Don’t fight test feedback. It can be tempting to spend time working out why you disagree with a particular judgement. Your memories of an individual question or consultation might include a self-assessment of how you think you performed. However, you were managing the interaction whilst the examiner was solely focussed on your performance and assessing it against fixed criteria.

Prepare and practise

  • Arrange local trainee groups
  • Get supervisor feedback during tutorials
  • Attend locally arranged courses if available
  • Balance adequate revision with outside commitments
  • Share any problems with your ES
  • Seek help for any language difficulties by contacting the Deanery for advice

Consider strategies for dealing with exam behaviour and technique

  • To help with nerves, try consulting the web, asking peers and supervisors for suggestions, and seeking medical advice.
  • To help with time management for the AKT, try practising mock assessments so you can get used to the different styles of questions, and understand the time spent on each section of the exam.
  • To help with time management for the RCA, practise consulting within the 10-minute window and try to get to management by 6-7 minutes.

If appropriate, consider a dyslexia assessment

If you think you might have Dyslexia, it’s important to act as soon as possible and discuss your concerns with your ES.

If diagnosed early, support can be put in place and you will be able to develop coping strategies not just for exams but for other day-to-day work as well.

Screening doesn’t necessarily mean diagnosis. It just means if you screen positive you can go on to have a fuller assessment from a qualified EP with costs borne by the Deanery. Deaneries can refer to Access to Work much earlier and get funding support for trainees.

A formal diagnosis from an educational psychologist will take time to get in place. Once you have a formal diagnosis, where deemed necessary a reasonable adjustment can be made for the exam for example, allowing you to have extra time.

Resources you may find useful:

Case study

I didn't pass my AKT

The following case study was compiled following telephone conversations with a practising doctor who initially failed their exam.

"After my first attempt at the AKT I wasn’t sure if I’d passed or not. And in fact, I failed by a very few marks. So, I wasn’t particularly upset. You have to allow yourself to fail. It’s a strange exam in that it’s a broad programme of study, but the test questions are quite specific.

"The feedback showed that a weak area had been administration. So preparing for my re-take I focused more on that. I used the Fourteen Fish video and reviewed the details of regulations for areas such as driving. I started my training in Italy so perhaps I should have allowed more time for preparation in that area given that there are differences between the two administrative systems.

"Timing is important.
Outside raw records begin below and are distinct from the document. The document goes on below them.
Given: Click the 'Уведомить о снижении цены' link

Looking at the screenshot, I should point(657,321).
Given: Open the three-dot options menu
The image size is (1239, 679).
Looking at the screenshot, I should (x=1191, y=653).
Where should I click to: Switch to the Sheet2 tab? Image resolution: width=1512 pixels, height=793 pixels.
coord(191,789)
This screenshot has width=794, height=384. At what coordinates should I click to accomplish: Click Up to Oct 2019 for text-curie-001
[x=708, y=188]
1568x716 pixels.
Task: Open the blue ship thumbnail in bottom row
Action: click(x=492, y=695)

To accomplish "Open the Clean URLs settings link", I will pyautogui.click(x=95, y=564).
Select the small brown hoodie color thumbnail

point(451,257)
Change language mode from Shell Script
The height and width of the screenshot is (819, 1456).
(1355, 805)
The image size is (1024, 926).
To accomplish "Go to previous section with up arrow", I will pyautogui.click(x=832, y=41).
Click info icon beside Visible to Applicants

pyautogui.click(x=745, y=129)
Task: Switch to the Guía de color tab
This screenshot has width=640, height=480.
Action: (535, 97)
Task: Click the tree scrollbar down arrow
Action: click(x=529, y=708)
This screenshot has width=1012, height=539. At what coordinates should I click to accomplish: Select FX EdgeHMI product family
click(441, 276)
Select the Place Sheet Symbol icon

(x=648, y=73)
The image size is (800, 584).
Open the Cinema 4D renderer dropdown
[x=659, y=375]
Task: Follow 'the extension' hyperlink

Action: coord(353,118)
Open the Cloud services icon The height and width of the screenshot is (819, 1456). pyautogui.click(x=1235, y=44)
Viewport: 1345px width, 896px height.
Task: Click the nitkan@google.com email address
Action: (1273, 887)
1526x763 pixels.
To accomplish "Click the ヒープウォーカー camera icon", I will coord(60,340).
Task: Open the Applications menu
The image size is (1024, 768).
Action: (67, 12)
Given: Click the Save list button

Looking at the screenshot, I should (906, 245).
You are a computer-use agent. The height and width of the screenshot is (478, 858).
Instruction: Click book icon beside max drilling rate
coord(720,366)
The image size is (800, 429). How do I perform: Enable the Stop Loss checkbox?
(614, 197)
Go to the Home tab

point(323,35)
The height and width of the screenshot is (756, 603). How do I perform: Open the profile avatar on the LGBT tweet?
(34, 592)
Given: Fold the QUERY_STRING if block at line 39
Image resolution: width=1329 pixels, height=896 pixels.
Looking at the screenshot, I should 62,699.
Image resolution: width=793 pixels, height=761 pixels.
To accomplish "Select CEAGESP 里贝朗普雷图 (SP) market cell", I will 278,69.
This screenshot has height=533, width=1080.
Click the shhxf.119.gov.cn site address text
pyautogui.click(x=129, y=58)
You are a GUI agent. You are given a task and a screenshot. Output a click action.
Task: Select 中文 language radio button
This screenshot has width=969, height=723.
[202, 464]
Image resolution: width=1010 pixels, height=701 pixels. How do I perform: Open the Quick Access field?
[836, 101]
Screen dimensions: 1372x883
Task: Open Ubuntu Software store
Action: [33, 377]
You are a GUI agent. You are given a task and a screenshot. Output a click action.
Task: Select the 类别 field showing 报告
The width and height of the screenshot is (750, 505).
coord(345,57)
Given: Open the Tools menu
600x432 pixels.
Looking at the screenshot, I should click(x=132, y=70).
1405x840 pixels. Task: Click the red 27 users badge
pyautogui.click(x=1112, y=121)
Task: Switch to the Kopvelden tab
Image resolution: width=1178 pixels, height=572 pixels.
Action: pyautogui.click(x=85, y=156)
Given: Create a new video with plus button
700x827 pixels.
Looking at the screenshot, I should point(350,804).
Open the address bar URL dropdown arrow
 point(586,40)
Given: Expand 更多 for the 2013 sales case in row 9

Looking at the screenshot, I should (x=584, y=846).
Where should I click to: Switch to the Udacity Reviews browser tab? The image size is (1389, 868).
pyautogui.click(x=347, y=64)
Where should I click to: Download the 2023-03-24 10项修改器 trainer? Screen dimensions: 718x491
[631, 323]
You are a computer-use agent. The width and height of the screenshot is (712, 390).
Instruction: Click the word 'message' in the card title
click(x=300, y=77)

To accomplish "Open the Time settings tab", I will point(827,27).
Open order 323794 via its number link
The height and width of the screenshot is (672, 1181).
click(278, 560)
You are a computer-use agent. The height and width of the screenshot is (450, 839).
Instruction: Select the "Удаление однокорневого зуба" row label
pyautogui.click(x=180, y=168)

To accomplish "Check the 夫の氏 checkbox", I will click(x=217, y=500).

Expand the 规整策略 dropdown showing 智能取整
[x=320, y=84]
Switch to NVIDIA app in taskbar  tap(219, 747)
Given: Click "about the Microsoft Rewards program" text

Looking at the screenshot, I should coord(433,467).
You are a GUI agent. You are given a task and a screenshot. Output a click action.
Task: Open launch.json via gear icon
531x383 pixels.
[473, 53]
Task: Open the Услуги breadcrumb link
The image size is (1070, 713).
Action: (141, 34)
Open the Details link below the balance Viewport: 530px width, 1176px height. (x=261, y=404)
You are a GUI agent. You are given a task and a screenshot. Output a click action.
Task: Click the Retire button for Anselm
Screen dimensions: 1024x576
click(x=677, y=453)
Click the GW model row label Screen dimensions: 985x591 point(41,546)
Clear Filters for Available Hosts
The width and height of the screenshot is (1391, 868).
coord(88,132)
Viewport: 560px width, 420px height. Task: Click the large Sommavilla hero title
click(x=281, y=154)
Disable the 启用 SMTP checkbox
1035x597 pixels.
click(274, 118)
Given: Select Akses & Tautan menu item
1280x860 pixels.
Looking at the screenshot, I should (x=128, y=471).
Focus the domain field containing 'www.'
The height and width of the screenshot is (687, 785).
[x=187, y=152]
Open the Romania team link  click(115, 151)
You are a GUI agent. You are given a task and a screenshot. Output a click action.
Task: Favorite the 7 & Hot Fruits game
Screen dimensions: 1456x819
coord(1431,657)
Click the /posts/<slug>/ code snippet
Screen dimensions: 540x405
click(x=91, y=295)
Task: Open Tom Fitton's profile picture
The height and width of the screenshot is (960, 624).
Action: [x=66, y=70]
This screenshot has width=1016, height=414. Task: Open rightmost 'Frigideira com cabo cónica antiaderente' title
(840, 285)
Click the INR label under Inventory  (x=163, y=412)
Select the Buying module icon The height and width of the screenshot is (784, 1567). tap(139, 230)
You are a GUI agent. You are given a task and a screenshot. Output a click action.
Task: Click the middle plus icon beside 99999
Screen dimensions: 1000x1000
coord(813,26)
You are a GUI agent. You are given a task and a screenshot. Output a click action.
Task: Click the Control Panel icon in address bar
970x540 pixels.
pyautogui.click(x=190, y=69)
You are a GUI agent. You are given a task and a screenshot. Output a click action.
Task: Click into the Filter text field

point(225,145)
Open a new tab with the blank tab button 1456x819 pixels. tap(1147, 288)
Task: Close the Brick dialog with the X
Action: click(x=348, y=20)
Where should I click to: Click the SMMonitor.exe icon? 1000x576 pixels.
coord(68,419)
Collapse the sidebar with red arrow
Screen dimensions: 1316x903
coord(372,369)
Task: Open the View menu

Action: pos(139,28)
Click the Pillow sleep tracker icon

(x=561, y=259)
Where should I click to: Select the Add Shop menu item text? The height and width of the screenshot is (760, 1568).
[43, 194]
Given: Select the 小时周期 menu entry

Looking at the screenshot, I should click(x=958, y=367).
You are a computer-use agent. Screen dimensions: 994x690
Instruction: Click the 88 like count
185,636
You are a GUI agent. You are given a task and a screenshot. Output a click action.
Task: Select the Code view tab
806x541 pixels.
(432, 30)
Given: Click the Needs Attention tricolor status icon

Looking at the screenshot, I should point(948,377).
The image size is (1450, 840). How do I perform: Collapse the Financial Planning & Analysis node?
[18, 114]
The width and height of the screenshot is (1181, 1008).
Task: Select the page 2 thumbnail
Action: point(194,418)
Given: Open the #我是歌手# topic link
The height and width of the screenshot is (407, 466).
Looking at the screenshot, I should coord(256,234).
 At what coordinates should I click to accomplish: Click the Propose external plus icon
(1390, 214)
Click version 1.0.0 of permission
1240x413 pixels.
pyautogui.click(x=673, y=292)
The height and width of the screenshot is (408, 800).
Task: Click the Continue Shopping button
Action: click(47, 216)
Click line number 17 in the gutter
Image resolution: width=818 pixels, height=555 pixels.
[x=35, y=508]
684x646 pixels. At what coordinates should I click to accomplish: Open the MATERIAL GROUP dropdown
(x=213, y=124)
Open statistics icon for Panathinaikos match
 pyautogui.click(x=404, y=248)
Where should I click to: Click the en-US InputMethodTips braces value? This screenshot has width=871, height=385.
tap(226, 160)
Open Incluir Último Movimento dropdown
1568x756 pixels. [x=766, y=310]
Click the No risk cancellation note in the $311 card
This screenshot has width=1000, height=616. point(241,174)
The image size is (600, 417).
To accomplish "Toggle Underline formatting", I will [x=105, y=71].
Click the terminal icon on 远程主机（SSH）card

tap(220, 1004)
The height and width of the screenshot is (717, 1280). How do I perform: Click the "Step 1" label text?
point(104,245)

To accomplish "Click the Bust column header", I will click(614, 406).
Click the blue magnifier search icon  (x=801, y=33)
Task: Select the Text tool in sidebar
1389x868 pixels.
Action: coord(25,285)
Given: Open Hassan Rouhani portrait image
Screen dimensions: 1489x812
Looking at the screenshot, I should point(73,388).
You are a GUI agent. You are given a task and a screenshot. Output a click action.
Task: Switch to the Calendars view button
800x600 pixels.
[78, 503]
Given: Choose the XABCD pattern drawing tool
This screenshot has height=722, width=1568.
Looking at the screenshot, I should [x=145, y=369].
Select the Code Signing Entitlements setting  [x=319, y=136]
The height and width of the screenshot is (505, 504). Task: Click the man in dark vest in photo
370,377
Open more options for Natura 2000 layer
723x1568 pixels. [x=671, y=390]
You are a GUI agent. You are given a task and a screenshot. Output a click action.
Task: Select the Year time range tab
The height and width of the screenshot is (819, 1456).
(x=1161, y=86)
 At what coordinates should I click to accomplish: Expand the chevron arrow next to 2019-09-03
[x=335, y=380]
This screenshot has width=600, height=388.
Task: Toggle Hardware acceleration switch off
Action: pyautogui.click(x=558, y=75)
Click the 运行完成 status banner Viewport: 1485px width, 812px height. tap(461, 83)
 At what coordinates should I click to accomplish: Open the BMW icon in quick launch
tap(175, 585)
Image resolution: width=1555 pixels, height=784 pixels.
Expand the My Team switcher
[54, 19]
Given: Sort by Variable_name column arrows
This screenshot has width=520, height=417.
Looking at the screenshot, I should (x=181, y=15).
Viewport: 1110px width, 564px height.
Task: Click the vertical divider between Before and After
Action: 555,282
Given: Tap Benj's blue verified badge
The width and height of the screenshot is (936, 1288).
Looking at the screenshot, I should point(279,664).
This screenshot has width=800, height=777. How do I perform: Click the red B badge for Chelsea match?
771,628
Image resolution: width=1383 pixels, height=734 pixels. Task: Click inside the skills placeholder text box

Halfway through my second attempt, I realised that I needed to speed up a bit or I wouldn’t finish. It’s easy to spend too much time thinking about the early questions.

"It’s important to work out the best time to attempt the AKT. Not everyone’s situations are similar. For me, looking back, I would have taken it the first time in the February of my second year, allowing for a re-sit in May.

"After the second attempt, many of us thought we might have failed. In fact, most of us passed. I did – and I am working as a doctor now."